I think there's a real authenticity about young Ellen's internal agonies about her engagement that wouldn't work in a modern book written today, but set in the same era. The way she genuinely wants to have her own career and independence, yet at the same time fully buys into all sorts of gender essentialist claptrap, reads very differently from the pen of an author who genuinely lived that life, compared to an author who imagines one living that life, while having in fact grown up in a world whose public Discourse has evolved from a century's converation of those ideas. A modern writer would probably try to take Ellen on a journey in which she realizes that she can have a fulfilled life that does not depend on carrying out her expected role as a wife and mother; but from Carswell's pen, it seems like Ellen is genuinely giving up something that she wants and believes in. The sacrifice is realer, and cannot be turned into a #GirlBoss parable.
I think if the quality of the writing had been better, I would have been very moved by this book. But as it is, it's not a terribly good book, and interesting more as an artifact of the literary history of my city, than as a piece of literature.
The feminist critique contained within these pages is a little wayward until the conclusion, in correlation with the intellectual ‘awakening’ of Ellen Carstairs. Although it’s ostensibly a ‘room of one’s own’ narrative, Ellen is so distinctly unlikeable that it’s hard to root for her. Her torment is at times vainglorious and turgid. Towards the end though, the writing tightened and it offered some catharsis. Unfortunately, Ellen seems shallow and her writing pretentious, the desire to write one of self-induced glory-seeking rather a natural urge. It often reads like teenage angst rather than thought-provoking feminist consciousness.
I was thrilled to read The Camomile's ARC. I love the British Library Women Writers books. The fact that it's set in the 1920s, in epistolary format, and centers on an independent young woman made me even more excited to get started. Unfortunately, I didn't enjoy this book and found it a slog to get through. I think it was a combination of having a very unlikeable main character. Ellen always made snide comments in her journal/letter to Ruby. Sadly, the important feminist ideas that Carswell outlines seem lost in the snarkiness.
I really enjoyed this book. I liked Ellen as a main character and watching her navigate and figure out life and love. There were moments that reminded me of myself. I thought the way the novel was set up was interesting, the mix of letter writing to Ruby but also as a sort of journal was nice. I did find it interesting that we never meet or hear from Ruby and that the month spent together was only shared through reminiscing in letters.
This epistolary novel chronicles the struggles of a young Scottish woman (mostly) in Germany. It was interesting, a bit too long and boring for me, but I really enjoyed the ending. What a banger!

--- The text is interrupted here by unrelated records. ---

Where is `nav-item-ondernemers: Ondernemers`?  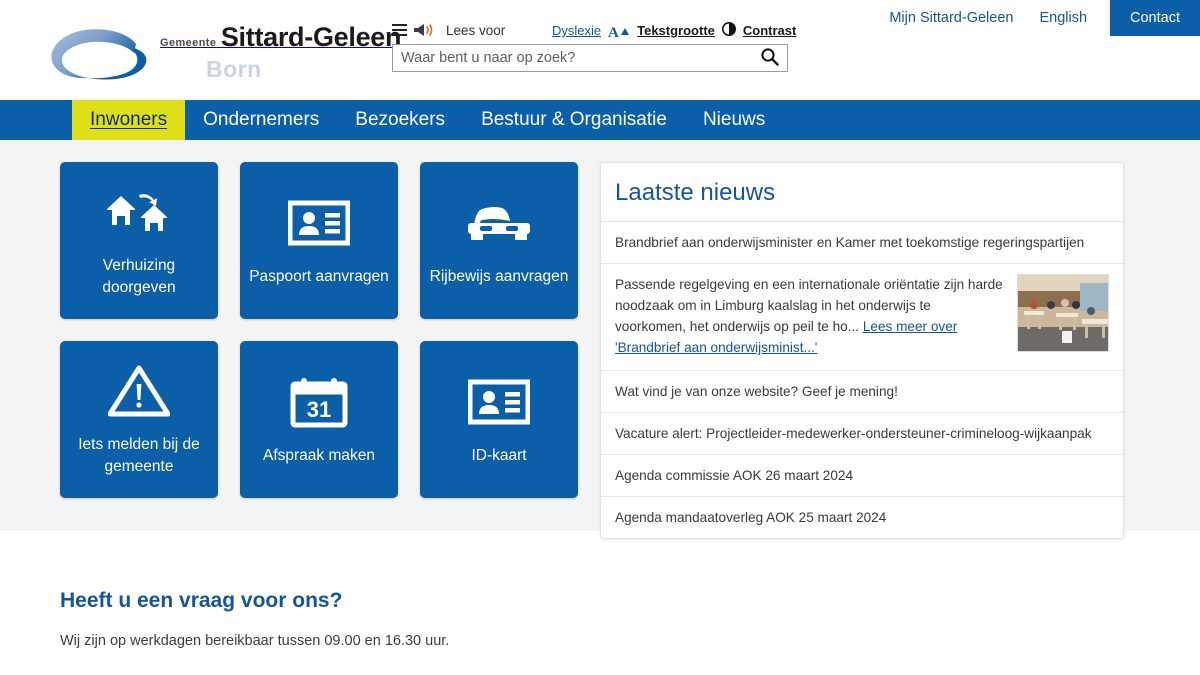 nav-item-ondernemers: Ondernemers is located at coordinates (261, 120).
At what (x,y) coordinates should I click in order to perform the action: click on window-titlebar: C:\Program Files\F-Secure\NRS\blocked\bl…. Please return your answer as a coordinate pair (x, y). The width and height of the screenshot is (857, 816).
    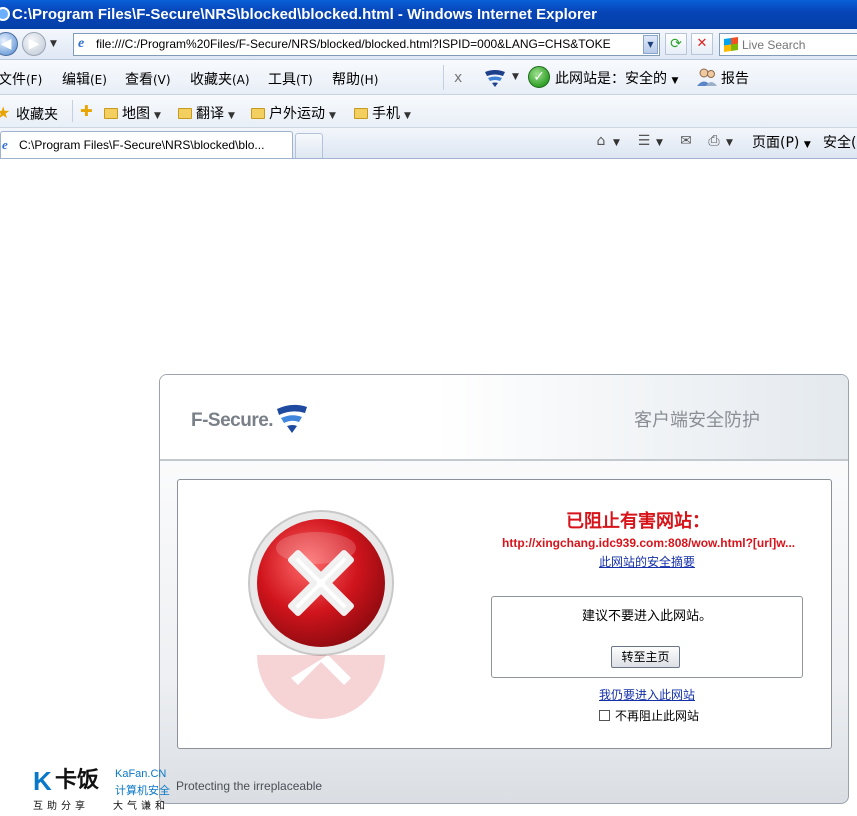
    Looking at the image, I should click on (428, 14).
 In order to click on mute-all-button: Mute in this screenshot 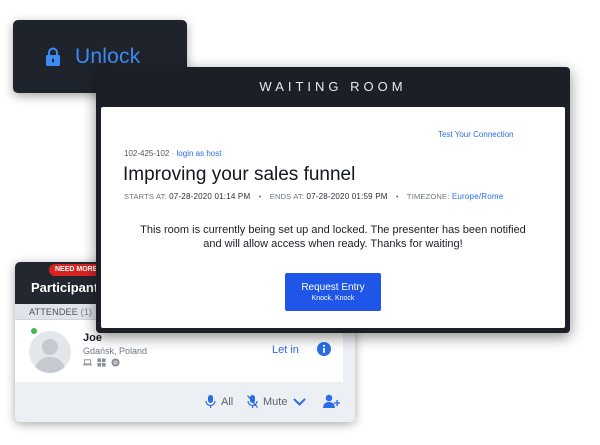, I will do `click(267, 402)`.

I was so excited to read this, as I had heard it recommended by Miranda Mills on Youtube! I was so fortunate to be able to read a preview copy early from NetGalley, of the British Women's Library edition. I love epistolary form stories and books, and this one was lovely. I enjoyed it very much, and would definitely recommend to any other vintage book readers, especially Persephone or Virago Modern Classics folks!